The techniques described herein focus on, but are not limited to, the provision of storage credits in units of gigabyte-access-days, enabling access to a gigabyte of computer-readable storage capacity for one 24-hour period. Indeed, the quantum unit of storage credit can equally be a megabyte-access-day, a gigabyte-access-hour, or any other unit of storage per unit of time. Similarly, while the techniques below focus on storage credits, other computing resources that can be shared and distributed can equally utilize the described mechanisms. For example, the mechanisms described below can be identically applied to processing credits, which can be assigned based on the processing capability provided by a user, and which can subsequently enable that user, or whomever they transfer such credit to, to utilize remote processors for a period of time for the performance distributed computations.

Turning to FIG. 1, an exemplary network system 99 is illustrated comprising the network 90 itself, personal computing devices 10 and 20, a public computing device 30, a server computing device 40, and a distributed storage management device 50, all connected to the network 90. Each of the computing devices 10, 20, 30 and 40 can comprise storage devices 11, 21, 31 and 41, respectively, that can be co-located with the computing devices. Examples of such co-located storage devices include both computer-readable storage media that is internal to a computing device case and computer-readable storage media that can be connected to the computing device via local cabling.

In one embodiment, some or all of the storage capacity of the storage devices 11, 21, 31 and 41 can be offered by the respective computing device 10, 20, 30 and 40 to the other computing devices connected to the network 90. Such a decision can be made by administrators of the computing devices 10, 20, 30 and 40, or, in multi-user environments, each user of the computing devices 10, 20, 30 and 40 can offer some or all of the storage capacity that is allocated to that user from the storage devices 11, 21, 31 and 41. Similarly, some or all of the processing capability of the computing devices 10, 20, 30 and 40 can be offered for use by other computing devices connected to the network 90.

A centralized server, such as the distributed storage management device 50, can receive offers to share storage space, processing capability, or other sharable computing resources from the computing devices 10, 20, 30 and 40 or, more precisely, from one or more users or administrators of those computing devices. The distributed storage management device 50 can maintain account information for each user and can credit each user's account an appropriate amount of credits given the amount of resources offered by the user, the length of time such resources were offered, the reliability of such resources, and like information. The amount of credits given based on such resources can be further influenced by a conversion factor that can be adjusted by the distributed storage management device 50 based, at least in part, on the balance within the system 99 between outstanding credits and offered, but unused, resources.
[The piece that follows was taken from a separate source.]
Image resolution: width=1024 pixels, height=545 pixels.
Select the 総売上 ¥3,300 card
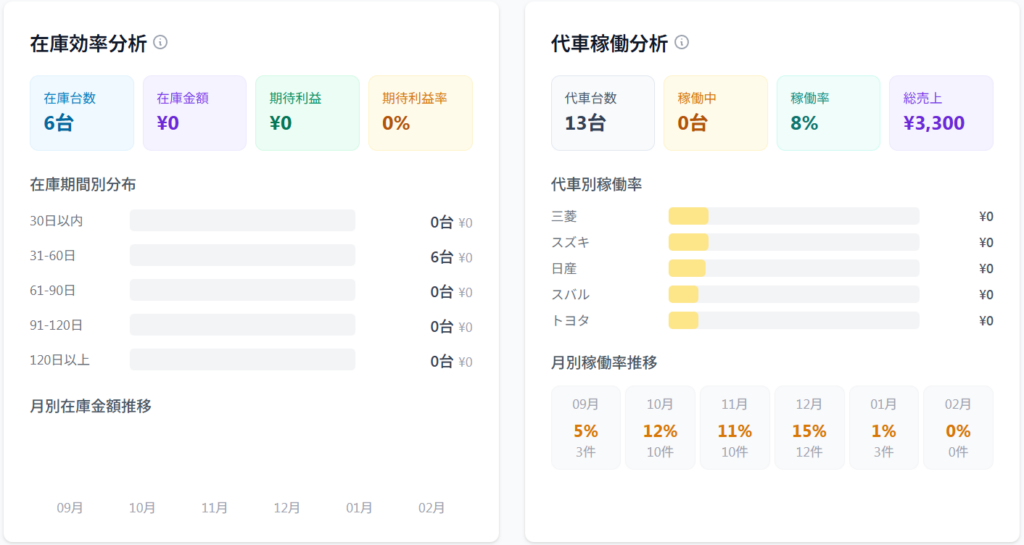941,113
The distributed storage management device 50 can also match a peer computing device that seeks to use a distributed resource with a peer computing device that is offering such a resource for use. The distributed storage management device 50 can identify such peers to one another, thereby enabling peer-to-peer communication to implement the resource sharing. In one embodiment, the distributed storage management device 50 need not handle any shared data; instead, all such sharing can occur strictly between peers.

Although not required, the descriptions below will be in the general context of computer-executable instructions, such as program modules, being executed by one or more computing devices. More specifically, the descriptions will reference acts and symbolic representations of operations that are performed by one or more computing devices or peripherals, unless indicated otherwise. As such, it will be understood that such acts and operations, which are at times referred to as being computer-executed, include the manipulation by a processing unit of electrical signals representing data in a structured form. This manipulation transforms the data or maintains it at locations in memory, which reconfigures or otherwise alters the operation of the computing device or peripherals in a manner well understood by those skilled in the art. The data structures where data is maintained are physical locations that have particular properties defined by the format of the data.

Generally, program modules include routines, programs, objects, components, data structures, and the like that perform particular tasks or implement particular abstract data types. Moreover, those skilled in the art will appreciate that the computing devices need not be limited to conventional personal computers, and include other computing configurations, including hand-held devices, multi-processor systems, microprocessor based or programmable consumer electronics, network PCs, minicomputers, mainframe computers, and the like. Similarly, the computing devices need not be limited to a stand-alone computing device, as the mechanisms may also be practiced in distributed computing environments where tasks are performed by remote processing devices that are linked through a communications network. In a distributed computing environment, program modules may be located in both local and remote memory storage devices.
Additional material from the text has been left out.